■ Action item
The stretch from the line with "Instruction: Click the Money list item" through the line with "Click the Open" in the records below: write it out exactly, and nothing else.

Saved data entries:
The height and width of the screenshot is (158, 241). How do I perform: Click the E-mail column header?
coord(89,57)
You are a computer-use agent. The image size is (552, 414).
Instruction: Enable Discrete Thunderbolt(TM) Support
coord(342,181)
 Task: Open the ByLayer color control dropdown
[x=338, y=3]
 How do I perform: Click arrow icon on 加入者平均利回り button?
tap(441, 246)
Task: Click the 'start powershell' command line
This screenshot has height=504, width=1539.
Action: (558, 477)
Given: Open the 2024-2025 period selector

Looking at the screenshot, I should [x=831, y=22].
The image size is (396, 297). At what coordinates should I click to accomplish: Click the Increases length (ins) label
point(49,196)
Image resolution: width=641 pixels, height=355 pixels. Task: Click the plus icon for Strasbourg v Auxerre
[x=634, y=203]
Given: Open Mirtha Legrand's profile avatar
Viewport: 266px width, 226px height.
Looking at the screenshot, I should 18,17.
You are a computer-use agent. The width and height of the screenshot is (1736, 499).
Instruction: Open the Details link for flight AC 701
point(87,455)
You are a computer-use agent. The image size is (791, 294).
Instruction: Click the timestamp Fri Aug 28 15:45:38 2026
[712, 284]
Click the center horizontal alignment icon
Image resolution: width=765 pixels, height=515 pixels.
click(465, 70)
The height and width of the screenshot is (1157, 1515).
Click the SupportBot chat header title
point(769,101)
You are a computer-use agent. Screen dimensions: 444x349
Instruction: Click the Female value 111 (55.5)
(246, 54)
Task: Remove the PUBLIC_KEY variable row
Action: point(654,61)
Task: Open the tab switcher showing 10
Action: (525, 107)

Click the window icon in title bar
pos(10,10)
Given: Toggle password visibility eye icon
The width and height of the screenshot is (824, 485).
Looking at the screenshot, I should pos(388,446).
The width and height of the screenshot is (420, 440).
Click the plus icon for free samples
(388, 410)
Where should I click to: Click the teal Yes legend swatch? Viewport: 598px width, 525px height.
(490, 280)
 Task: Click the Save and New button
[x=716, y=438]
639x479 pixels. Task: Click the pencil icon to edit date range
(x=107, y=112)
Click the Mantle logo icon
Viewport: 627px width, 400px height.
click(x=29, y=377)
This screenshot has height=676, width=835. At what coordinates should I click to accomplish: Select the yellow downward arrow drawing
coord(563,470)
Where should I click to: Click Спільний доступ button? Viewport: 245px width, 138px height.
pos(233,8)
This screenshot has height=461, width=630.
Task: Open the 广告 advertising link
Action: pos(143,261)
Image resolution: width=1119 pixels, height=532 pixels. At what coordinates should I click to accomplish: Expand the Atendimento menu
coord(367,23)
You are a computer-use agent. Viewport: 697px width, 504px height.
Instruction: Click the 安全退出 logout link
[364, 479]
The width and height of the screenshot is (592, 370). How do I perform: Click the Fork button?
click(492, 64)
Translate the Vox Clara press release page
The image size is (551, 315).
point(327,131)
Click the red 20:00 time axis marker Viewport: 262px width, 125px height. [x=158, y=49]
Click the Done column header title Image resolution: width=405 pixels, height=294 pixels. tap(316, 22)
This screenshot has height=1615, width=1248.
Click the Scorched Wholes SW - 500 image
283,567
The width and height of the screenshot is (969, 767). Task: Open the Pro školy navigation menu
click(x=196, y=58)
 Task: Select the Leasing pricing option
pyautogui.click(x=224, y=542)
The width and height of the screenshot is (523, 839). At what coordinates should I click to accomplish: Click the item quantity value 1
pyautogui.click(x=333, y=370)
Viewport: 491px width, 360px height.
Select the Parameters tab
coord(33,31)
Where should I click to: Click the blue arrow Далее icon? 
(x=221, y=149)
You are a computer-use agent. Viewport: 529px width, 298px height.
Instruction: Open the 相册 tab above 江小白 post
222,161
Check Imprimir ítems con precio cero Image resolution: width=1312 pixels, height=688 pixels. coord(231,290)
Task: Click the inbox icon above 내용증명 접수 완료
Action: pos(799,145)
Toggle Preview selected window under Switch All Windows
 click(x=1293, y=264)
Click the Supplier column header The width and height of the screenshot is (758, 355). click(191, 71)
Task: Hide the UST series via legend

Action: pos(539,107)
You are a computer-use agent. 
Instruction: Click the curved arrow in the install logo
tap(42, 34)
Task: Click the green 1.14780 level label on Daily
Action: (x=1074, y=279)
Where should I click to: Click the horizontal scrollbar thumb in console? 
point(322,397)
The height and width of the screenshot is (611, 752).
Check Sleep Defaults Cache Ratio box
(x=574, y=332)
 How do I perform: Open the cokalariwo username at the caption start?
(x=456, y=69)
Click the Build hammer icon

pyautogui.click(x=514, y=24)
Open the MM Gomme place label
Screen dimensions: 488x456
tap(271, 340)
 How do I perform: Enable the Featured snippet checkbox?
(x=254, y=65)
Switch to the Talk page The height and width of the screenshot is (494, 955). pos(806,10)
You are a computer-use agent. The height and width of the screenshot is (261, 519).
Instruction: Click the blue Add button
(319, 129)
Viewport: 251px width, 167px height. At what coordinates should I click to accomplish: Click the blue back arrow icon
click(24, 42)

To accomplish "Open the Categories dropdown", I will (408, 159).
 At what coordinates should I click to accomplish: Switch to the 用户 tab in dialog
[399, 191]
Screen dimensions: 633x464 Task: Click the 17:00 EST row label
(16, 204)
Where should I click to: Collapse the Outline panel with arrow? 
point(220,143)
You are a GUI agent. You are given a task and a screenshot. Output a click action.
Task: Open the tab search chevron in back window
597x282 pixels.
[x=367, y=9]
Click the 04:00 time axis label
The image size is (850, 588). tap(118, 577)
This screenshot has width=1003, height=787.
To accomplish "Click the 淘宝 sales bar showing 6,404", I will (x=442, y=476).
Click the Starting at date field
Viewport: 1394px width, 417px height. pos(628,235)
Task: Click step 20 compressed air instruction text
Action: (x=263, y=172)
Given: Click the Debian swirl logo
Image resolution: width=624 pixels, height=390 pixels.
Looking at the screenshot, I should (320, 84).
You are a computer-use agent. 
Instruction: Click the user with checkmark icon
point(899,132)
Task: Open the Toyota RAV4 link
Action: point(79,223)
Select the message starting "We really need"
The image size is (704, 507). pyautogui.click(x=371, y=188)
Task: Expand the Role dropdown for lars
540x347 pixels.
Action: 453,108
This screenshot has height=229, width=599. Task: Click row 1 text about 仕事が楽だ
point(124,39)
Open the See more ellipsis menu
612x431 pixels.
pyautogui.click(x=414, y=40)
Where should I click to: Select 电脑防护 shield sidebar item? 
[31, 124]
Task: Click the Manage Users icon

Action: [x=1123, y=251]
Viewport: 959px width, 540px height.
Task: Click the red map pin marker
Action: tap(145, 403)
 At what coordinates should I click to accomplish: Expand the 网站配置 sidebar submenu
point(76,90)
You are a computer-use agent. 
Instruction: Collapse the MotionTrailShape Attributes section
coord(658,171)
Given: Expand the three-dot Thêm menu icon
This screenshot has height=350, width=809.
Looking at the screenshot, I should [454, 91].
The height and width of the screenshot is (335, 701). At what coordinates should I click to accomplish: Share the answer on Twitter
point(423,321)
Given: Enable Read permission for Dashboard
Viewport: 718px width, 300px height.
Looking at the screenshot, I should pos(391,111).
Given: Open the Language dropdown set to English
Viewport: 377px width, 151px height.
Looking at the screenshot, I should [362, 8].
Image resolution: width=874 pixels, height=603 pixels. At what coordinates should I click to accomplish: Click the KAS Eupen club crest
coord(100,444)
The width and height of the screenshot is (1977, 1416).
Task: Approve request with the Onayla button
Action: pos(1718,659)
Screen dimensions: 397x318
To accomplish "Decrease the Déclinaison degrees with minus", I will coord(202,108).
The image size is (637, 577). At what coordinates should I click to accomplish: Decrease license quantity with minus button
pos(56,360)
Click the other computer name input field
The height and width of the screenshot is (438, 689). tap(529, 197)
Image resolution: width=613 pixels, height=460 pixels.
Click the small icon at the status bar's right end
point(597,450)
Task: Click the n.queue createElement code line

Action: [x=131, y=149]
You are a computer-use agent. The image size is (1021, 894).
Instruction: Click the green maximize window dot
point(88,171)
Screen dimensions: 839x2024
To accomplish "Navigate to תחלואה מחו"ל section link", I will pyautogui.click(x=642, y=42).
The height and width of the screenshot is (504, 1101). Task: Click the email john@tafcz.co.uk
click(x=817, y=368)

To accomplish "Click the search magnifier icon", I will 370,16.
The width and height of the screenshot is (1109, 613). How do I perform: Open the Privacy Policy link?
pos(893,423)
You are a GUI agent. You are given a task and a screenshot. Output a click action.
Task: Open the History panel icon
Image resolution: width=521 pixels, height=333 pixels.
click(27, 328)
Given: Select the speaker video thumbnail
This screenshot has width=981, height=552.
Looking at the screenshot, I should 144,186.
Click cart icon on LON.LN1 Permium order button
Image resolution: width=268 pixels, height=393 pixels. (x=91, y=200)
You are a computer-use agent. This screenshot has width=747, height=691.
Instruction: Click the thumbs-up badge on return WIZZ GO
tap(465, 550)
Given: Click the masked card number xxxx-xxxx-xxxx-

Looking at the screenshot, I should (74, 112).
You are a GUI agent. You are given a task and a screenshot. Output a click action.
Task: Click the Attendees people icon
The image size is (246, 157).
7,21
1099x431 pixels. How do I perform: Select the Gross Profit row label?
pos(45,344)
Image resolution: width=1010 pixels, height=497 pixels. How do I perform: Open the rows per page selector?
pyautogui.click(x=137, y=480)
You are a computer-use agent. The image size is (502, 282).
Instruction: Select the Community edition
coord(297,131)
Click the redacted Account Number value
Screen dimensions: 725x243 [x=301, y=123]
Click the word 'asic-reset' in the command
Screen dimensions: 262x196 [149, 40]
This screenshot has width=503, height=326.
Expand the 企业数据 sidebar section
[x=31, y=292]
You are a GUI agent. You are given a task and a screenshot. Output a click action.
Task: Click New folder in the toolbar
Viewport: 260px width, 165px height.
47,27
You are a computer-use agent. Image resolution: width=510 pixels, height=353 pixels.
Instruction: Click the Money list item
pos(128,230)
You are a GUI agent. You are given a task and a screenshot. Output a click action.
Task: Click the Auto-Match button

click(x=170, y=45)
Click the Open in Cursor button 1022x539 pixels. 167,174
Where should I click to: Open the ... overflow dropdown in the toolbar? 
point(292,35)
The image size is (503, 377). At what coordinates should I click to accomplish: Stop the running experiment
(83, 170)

■ Output for this task
Instruction: Click the Money list item
pos(128,230)
You are a GUI agent. You are given a task and a screenshot. Output a click action.
Task: Click the Auto-Match button

click(x=170, y=45)
Click the Open in Cursor button 1022x539 pixels. 167,174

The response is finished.